CU-Boulder student's fieldwork is out of this world
What work do you do with the MAVEN mission?
I work on the Ultraviolet Imaging Spectrometer experiment on MAVEN. Our instrument provides a global view of the atmosphere as opposed to the local view provided by the other instruments. My job is to help analyze the hydrogen airglow that we will observe. By looking at how much sunlight bounces off of the hydrogen in the atmosphere, we can see how much hydrogen is leaving the atmosphere today and escaping to space. Because the hydrogen we will look at comes from water much lower down in the atmosphere, the work I do can tell us how much water is leaving the planet today, which can help us understand how much water Mars may have lost to space over its lifetime. This will help us answer one of the most important questions about Mars: whether escape to space could have transformed the planet from its warm and wet early state to the cool and dry planet we know today.
Why did you choose CU-Boulder over another university?
CU is almost unique in its capability to conceive, build, and fly instruments to other planets. The Laboratory for Atmospheric and Space Physics at which I work has sent instruments to every planet in the solar system: only government labs can make the same boast. All of the other universities I applied to for graduate study told me not to work on missions until they had already arrived and were returning data. At CU, professors in APS and scientists at LASP are actively pushing the frontier of exploration forward, conceiving and building the missions that will rewrite our understanding of the Solar System.
If a prospective student asked you about the most interesting thing or things you've done at CU, how would you respond?
If we judge “interesting” or “cool” by the standards of then 10-year-old Mike Chaffin, working on a NASA mission going to Mars is possibly the coolest thing I could do, next to becoming an astronaut or running a dinosaur rodeo. I get to work with extremely intelligent people who are dedicated to solving the planetary mystery of what happened to the water on Mars. As a necessary part of this work, I've gotten to travel to collaborate with scientists from around the country and around the world, in California, Florida and France. Getting paid to study Mars and working with an international team of brilliant scientists has been an unbeatable experience.
What drew you to astrophysical and planetary sciences?
As an undergraduate student, I studied physics intending to be a theoretical physicist or a string theorist, but I got tired of not having any real measurements to compare with. With planetary science, we are actually traveling to other planets in our solar system today, which is as close to magic as I think you can get in the real world. We're learning things about our solar system and about the universe that people have wondered for as long as we've been looking up at the sky. The other planets in our solar system are eerily similar but vastly different from Earth.

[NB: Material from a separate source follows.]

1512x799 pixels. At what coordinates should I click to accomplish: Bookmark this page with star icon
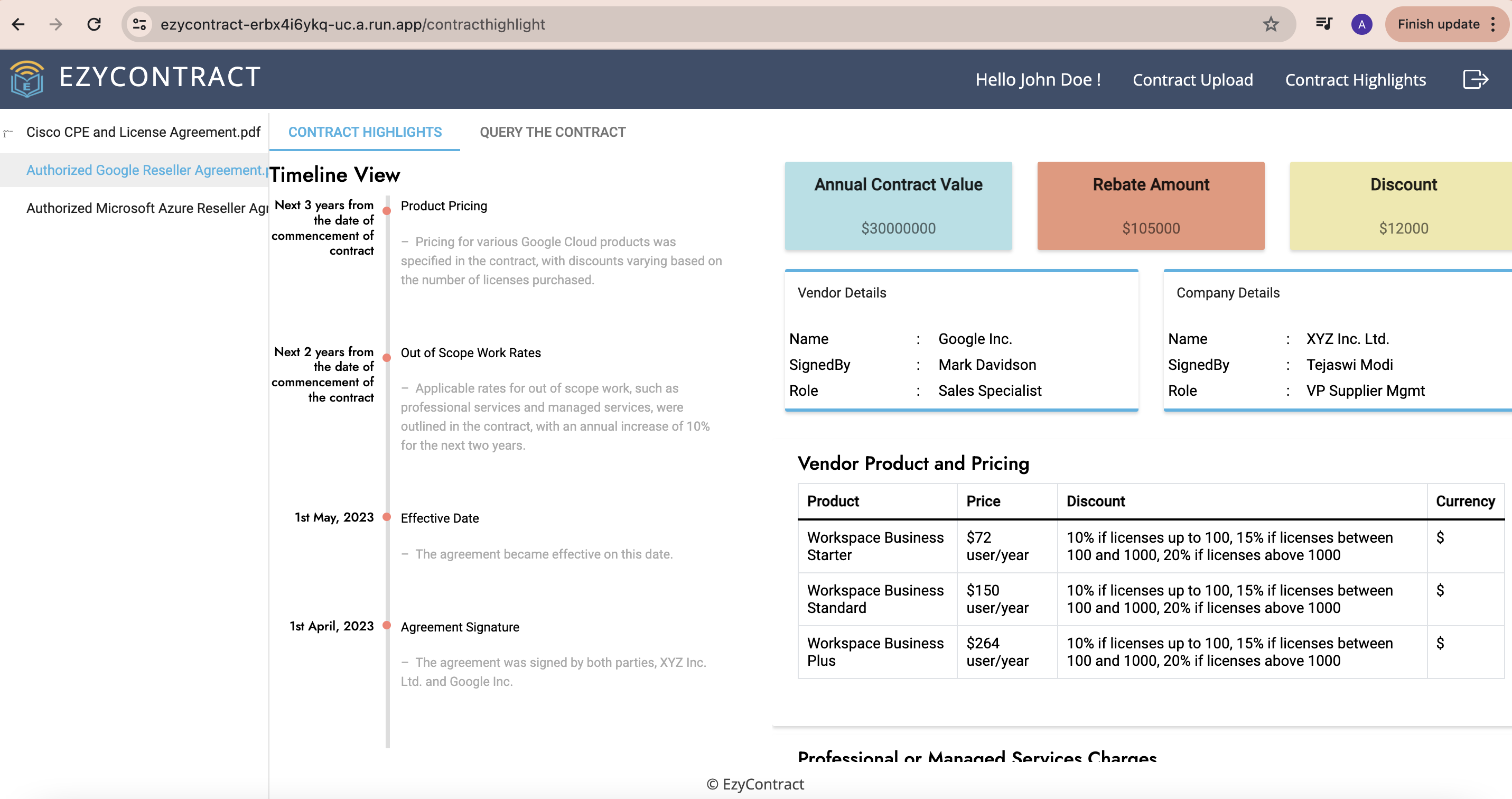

By studying them, we can begin to understand the development of planets in general, instead of being restricted to the possibly unique evolutionary path of the Earth. I can't think of a more exciting way to spend a career!
What do you plan to do after earning your degree?
I hope to get my Ph.D. in the next year and continue to do exciting scientific work on MAVEN for as long as it is returning science data from Mars. After that, I'd like to continue working as a planetary scientist at a small liberal arts college, sharing my passion for the Solar System and the universe with talented undergraduates while maintaining strong connections with the planetary science community at research institutions throughout the United States and abroad.